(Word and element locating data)
::::::::
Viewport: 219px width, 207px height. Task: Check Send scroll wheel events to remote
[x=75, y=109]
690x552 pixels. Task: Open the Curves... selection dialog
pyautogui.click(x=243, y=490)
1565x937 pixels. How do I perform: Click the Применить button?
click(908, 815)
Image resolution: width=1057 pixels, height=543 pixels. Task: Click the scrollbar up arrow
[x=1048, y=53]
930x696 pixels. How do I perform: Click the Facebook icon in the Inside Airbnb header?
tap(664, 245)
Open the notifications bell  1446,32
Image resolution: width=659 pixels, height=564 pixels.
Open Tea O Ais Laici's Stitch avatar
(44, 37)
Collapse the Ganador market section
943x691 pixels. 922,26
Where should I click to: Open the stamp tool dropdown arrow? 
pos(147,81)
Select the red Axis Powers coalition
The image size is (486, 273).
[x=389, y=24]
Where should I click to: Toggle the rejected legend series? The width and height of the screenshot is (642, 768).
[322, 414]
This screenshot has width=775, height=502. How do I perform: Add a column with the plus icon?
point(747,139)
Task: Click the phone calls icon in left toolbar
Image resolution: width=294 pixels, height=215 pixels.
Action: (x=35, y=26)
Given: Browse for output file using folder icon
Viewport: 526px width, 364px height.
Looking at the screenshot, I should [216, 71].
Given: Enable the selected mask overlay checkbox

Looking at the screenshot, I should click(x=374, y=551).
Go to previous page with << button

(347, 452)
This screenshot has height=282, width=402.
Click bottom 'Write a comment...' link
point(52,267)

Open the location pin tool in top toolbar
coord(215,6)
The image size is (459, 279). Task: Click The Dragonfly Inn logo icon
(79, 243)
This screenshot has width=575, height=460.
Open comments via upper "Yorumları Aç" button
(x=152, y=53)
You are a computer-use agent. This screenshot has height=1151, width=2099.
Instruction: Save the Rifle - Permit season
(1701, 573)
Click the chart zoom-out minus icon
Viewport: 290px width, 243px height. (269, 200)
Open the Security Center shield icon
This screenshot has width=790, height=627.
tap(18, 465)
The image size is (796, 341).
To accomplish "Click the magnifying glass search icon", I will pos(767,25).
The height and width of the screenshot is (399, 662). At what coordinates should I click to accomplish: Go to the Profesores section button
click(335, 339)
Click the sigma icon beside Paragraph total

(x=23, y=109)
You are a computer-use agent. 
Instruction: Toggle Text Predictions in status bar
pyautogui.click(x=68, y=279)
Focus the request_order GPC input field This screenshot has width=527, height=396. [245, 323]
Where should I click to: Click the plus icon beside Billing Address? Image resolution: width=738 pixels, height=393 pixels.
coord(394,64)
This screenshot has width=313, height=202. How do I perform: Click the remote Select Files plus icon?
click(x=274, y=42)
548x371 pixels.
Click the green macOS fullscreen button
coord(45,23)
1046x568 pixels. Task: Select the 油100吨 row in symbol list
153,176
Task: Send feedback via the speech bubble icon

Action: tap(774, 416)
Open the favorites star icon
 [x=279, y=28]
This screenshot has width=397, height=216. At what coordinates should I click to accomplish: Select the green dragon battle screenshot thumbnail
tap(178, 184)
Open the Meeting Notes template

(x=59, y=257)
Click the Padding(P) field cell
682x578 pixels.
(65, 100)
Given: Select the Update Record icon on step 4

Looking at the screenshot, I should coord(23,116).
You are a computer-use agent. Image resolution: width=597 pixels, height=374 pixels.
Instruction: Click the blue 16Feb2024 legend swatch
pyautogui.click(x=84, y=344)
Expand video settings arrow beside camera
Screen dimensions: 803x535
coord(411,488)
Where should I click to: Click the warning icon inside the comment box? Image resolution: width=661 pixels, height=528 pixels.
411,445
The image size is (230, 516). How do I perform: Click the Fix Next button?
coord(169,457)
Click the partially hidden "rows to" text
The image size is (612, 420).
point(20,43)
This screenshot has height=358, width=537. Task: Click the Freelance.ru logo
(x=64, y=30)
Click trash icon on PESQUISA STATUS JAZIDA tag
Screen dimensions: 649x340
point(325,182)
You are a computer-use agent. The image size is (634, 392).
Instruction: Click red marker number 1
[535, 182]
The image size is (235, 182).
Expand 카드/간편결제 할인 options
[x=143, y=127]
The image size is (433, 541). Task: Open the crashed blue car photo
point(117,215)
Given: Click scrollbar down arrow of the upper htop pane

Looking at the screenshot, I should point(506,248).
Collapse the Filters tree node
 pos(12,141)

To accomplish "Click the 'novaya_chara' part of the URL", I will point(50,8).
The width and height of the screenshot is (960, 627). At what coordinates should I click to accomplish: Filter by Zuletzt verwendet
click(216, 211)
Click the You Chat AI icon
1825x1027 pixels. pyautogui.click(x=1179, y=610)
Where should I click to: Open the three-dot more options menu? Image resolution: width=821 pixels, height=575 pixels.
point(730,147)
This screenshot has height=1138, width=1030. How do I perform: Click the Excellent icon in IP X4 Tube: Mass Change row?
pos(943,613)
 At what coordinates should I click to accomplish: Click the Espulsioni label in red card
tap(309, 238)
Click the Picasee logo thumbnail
::::::::
> **Problem statement**: Convert every line of the listing above into a JSON list of strings, one string per line, leaving out blank lines.

> **Written reply**:
[
  "Viewport: 219px width, 207px height. Task: Check Send scroll wheel events to remote",
  "[x=75, y=109]",
  "690x552 pixels. Task: Open the Curves... selection dialog",
  "pyautogui.click(x=243, y=490)",
  "1565x937 pixels. How do I perform: Click the Применить button?",
  "click(908, 815)",
  "Image resolution: width=1057 pixels, height=543 pixels. Task: Click the scrollbar up arrow",
  "[x=1048, y=53]",
  "930x696 pixels. How do I perform: Click the Facebook icon in the Inside Airbnb header?",
  "tap(664, 245)",
  "Open the notifications bell  1446,32",
  "Image resolution: width=659 pixels, height=564 pixels.",
  "Open Tea O Ais Laici's Stitch avatar",
  "(44, 37)",
  "Collapse the Ganador market section",
  "943x691 pixels. 922,26",
  "Where should I click to: Open the stamp tool dropdown arrow? ",
  "pos(147,81)",
  "Select the red Axis Powers coalition",
  "The image size is (486, 273).",
  "[x=389, y=24]",
  "Where should I click to: Toggle the rejected legend series? The width and height of the screenshot is (642, 768).",
  "[322, 414]",
  "This screenshot has width=775, height=502. How do I perform: Add a column with the plus icon?",
  "point(747,139)",
  "Task: Click the phone calls icon in left toolbar",
  "Image resolution: width=294 pixels, height=215 pixels.",
  "Action: (x=35, y=26)",
  "Given: Browse for output file using folder icon",
  "Viewport: 526px width, 364px height.",
  "Looking at the screenshot, I should [216, 71].",
  "Given: Enable the selected mask overlay checkbox",
  "Looking at the screenshot, I should click(x=374, y=551).",
  "Go to previous page with << button",
  "(347, 452)",
  "This screenshot has height=282, width=402.",
  "Click bottom 'Write a comment...' link",
  "point(52,267)",
  "Open the location pin tool in top toolbar",
  "coord(215,6)",
  "The image size is (459, 279). Task: Click The Dragonfly Inn logo icon",
  "(79, 243)",
  "This screenshot has width=575, height=460.",
  "Open comments via upper \"Yorumları Aç\" button",
  "(x=152, y=53)",
  "You are a computer-use agent. This screenshot has height=1151, width=2099.",
  "Instruction: Save the Rifle - Permit season",
  "(1701, 573)",
  "Click the chart zoom-out minus icon",
  "Viewport: 290px width, 243px height. (269, 200)",
  "Open the Security Center shield icon",
  "This screenshot has width=790, height=627.",
  "tap(18, 465)",
  "The image size is (796, 341).",
  "To accomplish \"Click the magnifying glass search icon\", I will pos(767,25).",
  "The height and width of the screenshot is (399, 662). At what coordinates should I click to accomplish: Go to the Profesores section button",
  "click(335, 339)",
  "Click the sigma icon beside Paragraph total",
  "(x=23, y=109)",
  "You are a computer-use agent. ",
  "Instruction: Toggle Text Predictions in status bar",
  "pyautogui.click(x=68, y=279)",
  "Focus the request_order GPC input field This screenshot has width=527, height=396. [245, 323]",
  "Where should I click to: Click the plus icon beside Billing Address? Image resolution: width=738 pixels, height=393 pixels.",
  "coord(394,64)",
  "This screenshot has width=313, height=202. How do I perform: Click the remote Select Files plus icon?",
  "click(x=274, y=42)",
  "548x371 pixels.",
  "Click the green macOS fullscreen button",
  "coord(45,23)",
  "1046x568 pixels. Task: Select the 油100吨 row in symbol list",
  "153,176",
  "Task: Send feedback via the speech bubble icon",
  "Action: tap(774, 416)",
  "Open the favorites star icon",
  " [x=279, y=28]",
  "This screenshot has width=397, height=216. At what coordinates should I click to accomplish: Select the green dragon battle screenshot thumbnail",
  "tap(178, 184)",
  "Open the Meeting Notes template",
  "(x=59, y=257)",
  "Click the Padding(P) field cell",
  "682x578 pixels.",
  "(65, 100)",
  "Given: Select the Update Record icon on step 4",
  "Looking at the screenshot, I should coord(23,116).",
  "You are a computer-use agent. Image resolution: width=597 pixels, height=374 pixels.",
  "Instruction: Click the blue 16Feb2024 legend swatch",
  "pyautogui.click(x=84, y=344)",
  "Expand video settings arrow beside camera",
  "Screen dimensions: 803x535",
  "coord(411,488)",
  "Where should I click to: Click the warning icon inside the comment box? Image resolution: width=661 pixels, height=528 pixels.",
  "411,445",
  "The image size is (230, 516). How do I perform: Click the Fix Next button?",
  "coord(169,457)",
  "Click the partially hidden \"rows to\" text",
  "The image size is (612, 420).",
  "point(20,43)",
  "This screenshot has height=358, width=537. Task: Click the Freelance.ru logo",
  "(x=64, y=30)",
  "Click trash icon on PESQUISA STATUS JAZIDA tag",
  "Screen dimensions: 649x340",
  "point(325,182)",
  "You are a computer-use agent. The image size is (634, 392).",
  "Instruction: Click red marker number 1",
  "[535, 182]",
  "The image size is (235, 182).",
  "Expand 카드/간편결제 할인 options",
  "[x=143, y=127]",
  "The image size is (433, 541). Task: Open the crashed blue car photo",
  "point(117,215)",
  "Given: Click scrollbar down arrow of the upper htop pane",
  "Looking at the screenshot, I should point(506,248).",
  "Collapse the Filters tree node",
  " pos(12,141)",
  "To accomplish \"Click the 'novaya_chara' part of the URL\", I will point(50,8).",
  "The width and height of the screenshot is (960, 627). At what coordinates should I click to accomplish: Filter by Zuletzt verwendet",
  "click(216, 211)",
  "Click the You Chat AI icon",
  "1825x1027 pixels. pyautogui.click(x=1179, y=610)",
  "Where should I click to: Open the three-dot more options menu? Image resolution: width=821 pixels, height=575 pixels.",
  "point(730,147)",
  "This screenshot has height=1138, width=1030. How do I perform: Click the Excellent icon in IP X4 Tube: Mass Change row?",
  "pos(943,613)",
  " At what coordinates should I click to accomplish: Click the Espulsioni label in red card",
  "tap(309, 238)",
  "Click the Picasee logo thumbnail"
]